(EXERCISE DETAILS) Having located "This screenshot has height=284, width=375." in the listing below, write out its line and every following line exactly, last line included, without the pictures.
◇ ◇ ◇ ◇ ◇ ◇ ◇
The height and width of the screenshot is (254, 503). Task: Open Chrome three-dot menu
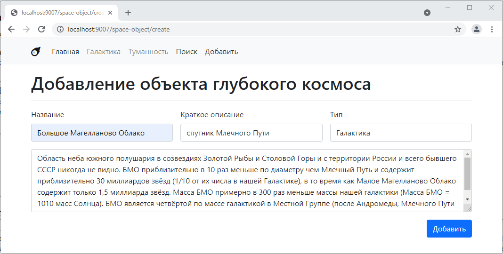coord(492,29)
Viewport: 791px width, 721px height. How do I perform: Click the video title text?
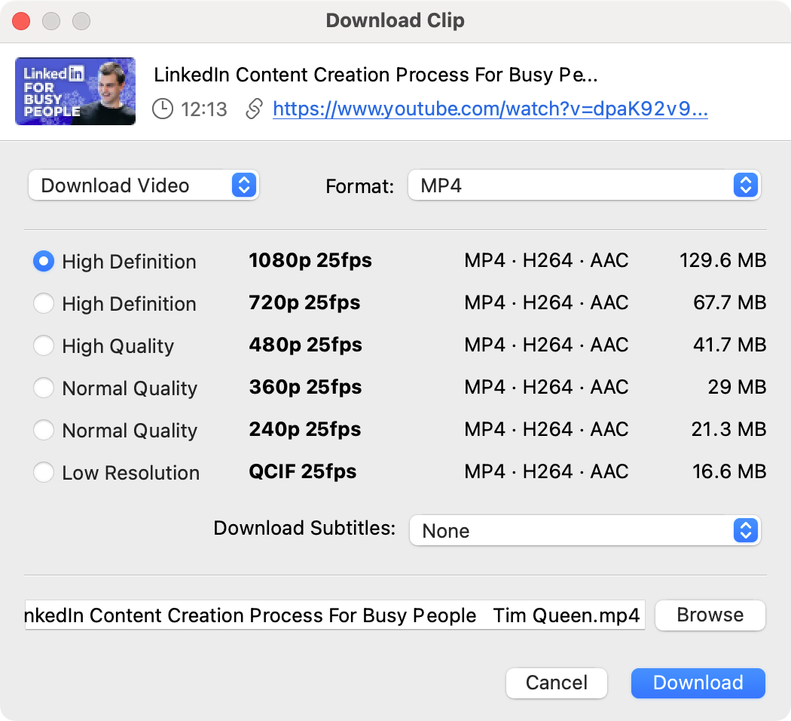coord(375,75)
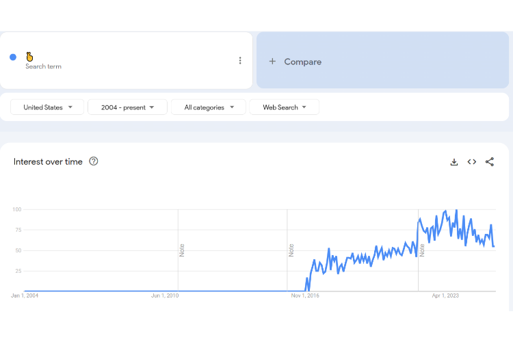
Task: Click the blue dot beside the search term
Action: click(x=13, y=57)
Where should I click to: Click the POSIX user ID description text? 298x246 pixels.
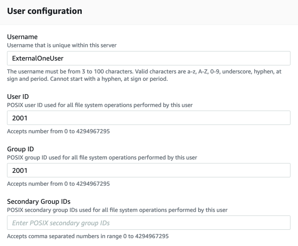(x=100, y=105)
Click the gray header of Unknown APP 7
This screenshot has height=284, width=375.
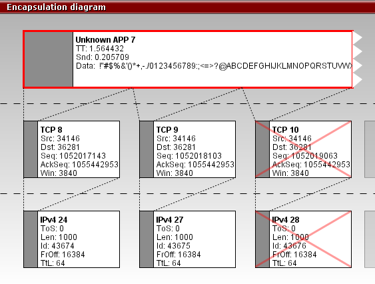[x=49, y=59]
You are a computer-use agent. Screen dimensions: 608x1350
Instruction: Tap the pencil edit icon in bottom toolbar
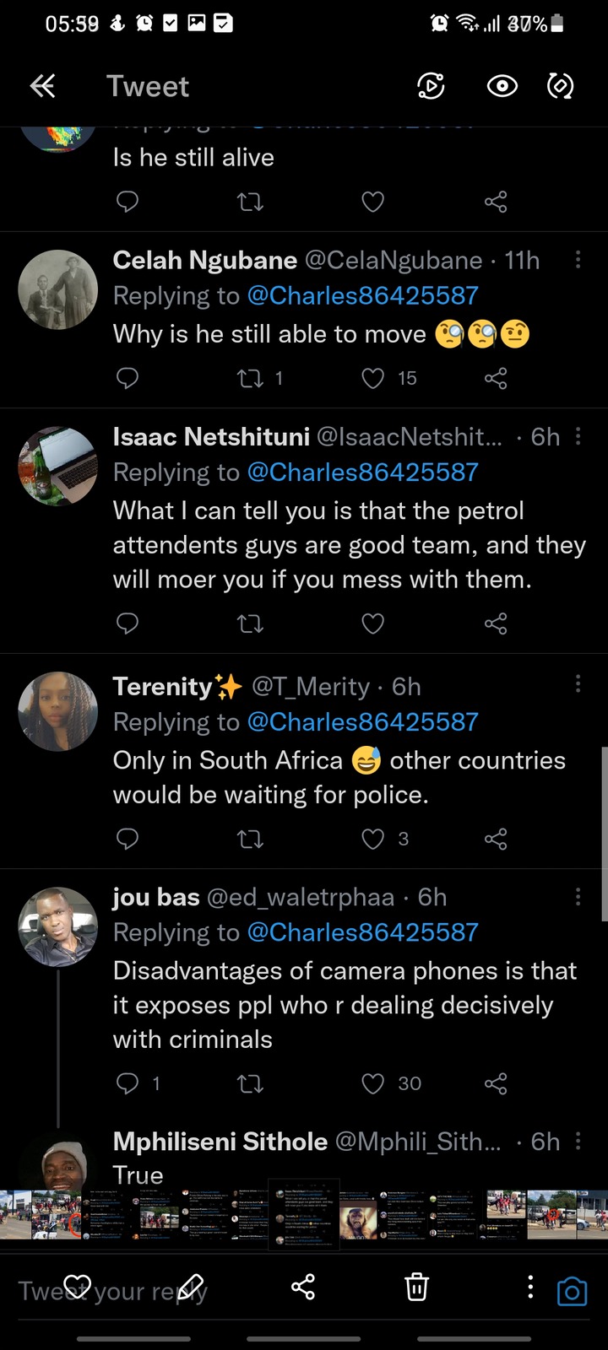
◇ ◇ ◇ ◇ ◇ ◇ ◇
(RESULT FOR THIS TASK)
This screenshot has height=284, width=375.
[x=49, y=59]
You are a computer-use agent. Screen dimensions: 608x1350
Instruction: Tap the pencil edit icon in bottom toolbar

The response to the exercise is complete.